Be prepared, Oblivion is unrelentingly bleak and harsh; everywhere the world is in ruins and pain. The device of scattering the Five at the outset means that Horowitz can spend the book bringing them back together, each with his/her individual battles to fight and enemies to be overcome. Along the way there are a few far-fetched coincidences and some issues unexplained. (First the nuclear missiles can't be used, then they suddenly can. How would Nexus have known years in advance which canal would be used and at which point the boat would be attacked?) There are also moments of pure Tolkein at the last battle as the deformed and modified creatures attack the fortress, and perhaps even of C.S.Lewis with each of the Five having their personal weapon-gift.
But these are trivialities. The final twist genuinely caught me by surprise and there is real sadness in the ending, but I have to say I was hooked all the way. In fact I re-read the last pages because I didn't want the book to stop!

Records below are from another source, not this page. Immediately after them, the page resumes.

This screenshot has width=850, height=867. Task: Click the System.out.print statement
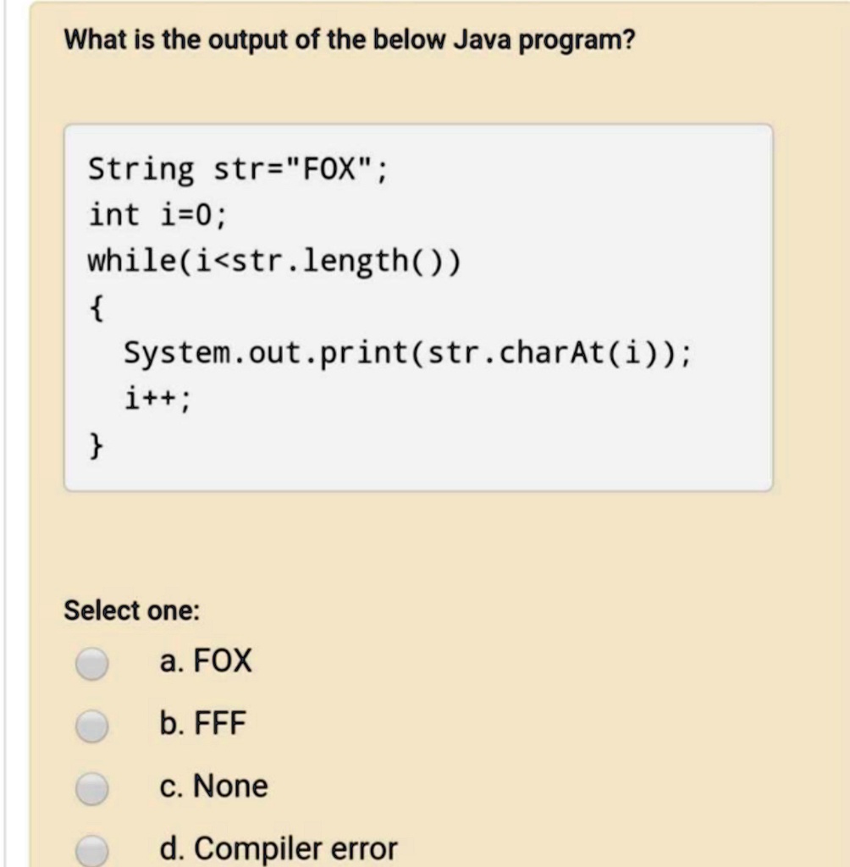point(407,353)
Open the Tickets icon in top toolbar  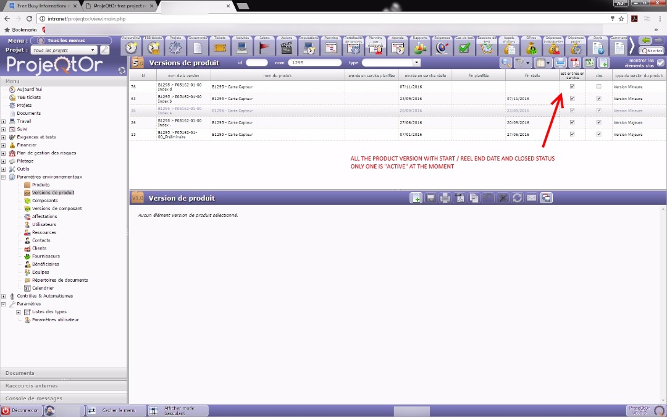(219, 47)
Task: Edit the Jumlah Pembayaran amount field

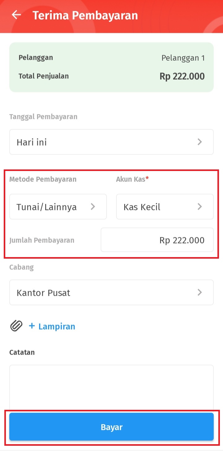Action: tap(157, 240)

Unlike the Alex Rider series, the Power of Five is very much a continuous narrative and the books need to be read in the right order for the saga to make sense, so if you haven't read them you need to start with Raven's Gate not Oblivion.
They may be addressed to young (male?) teens but their appeal, as with all Horowitz, is universal. Completely immersive and engaging. Totally recommended.
(Note to publisher: Why didn't you make the spine of the book match the previous four?)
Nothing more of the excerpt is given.